When we are intentional in how we show up, we can change our lives.
It’s easy to think that manifestation starts and ends with our belief, but that’s only a part of the story of how we finally get to bask in the glory of our truth. It is only part of the work, including the physical labor, it takes to reach the heights we’ve dreamed of. However, another part is to make room for not only imagining the life we choose to manifest, but the intention behind the why we show up for the things we’re choosing to manifest.
Just as faith without works are dead, so are our actions without the mindful intentions behind them. Everything we do, from our morning coffee to our summertime walks to the love we give, is driven by our wants and our needs. Some of these things are more conscious, while some stem from a deep subconscious thinking that we may or may not be aware of. Nevertheless, all of our choices are driven by our intentions.

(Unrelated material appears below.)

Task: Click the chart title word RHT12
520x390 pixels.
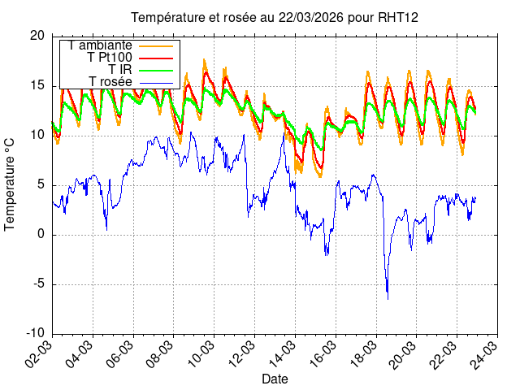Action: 399,17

And the more we are aware of the layers of our intentions, the more purposeful we can be when it comes to how we travel on our spiritual path.
Intentions set the tone for everything, from our interpersonal relationships to the work we choose to do. When we’re intentional, it allows for our actions to be driven and motivated by something bigger and broader than our habits. Our habits become the unconscious ways we move about in the world. We all have our routines, the things we lean on to not only get us through both the good and bad days, but the things we lean into when we are triggered, when our trauma is front and center, and when we are not present in the moment of what is true. If we are not aware of our intentions, our habitual mind—the mind that is on autopilot— affects not only ourselves and those close to us but even those we have little or no contact with. We run the risk of going through life perpetually confused.
How we can firmly land on an intention for any given circumstance is to ask ourselves, “what do we want to get out of this situation?” On the surface, that can be anything: money, love, sex, friendship, a job, or an opportunity. But truly, it is never solely what is on the surface. We have to really look and seek what is the deep rooted thing motivating us. Maybe it’s to be loved; maybe it’s to repair a broken friendship; maybe it’s to show that we have value. Whatever that thing is, by observing as a bystander—without judgment, shame or guilt—what our deepest intention is in any given situation, we afford ourselves to show up in a way that aligns with our truth. Accordingly, we also are able to shift that intention if we think it does not align or will elicit the outcome that feels close to our value system.
When we set our intentions, when we are clear about them with ourselves and others, it allows more room for truth, for empathy, for compassion and for love to flourish. The process of getting there takes practice, but in the end the work behind doing so is the kind of growth that leads to our true liberation.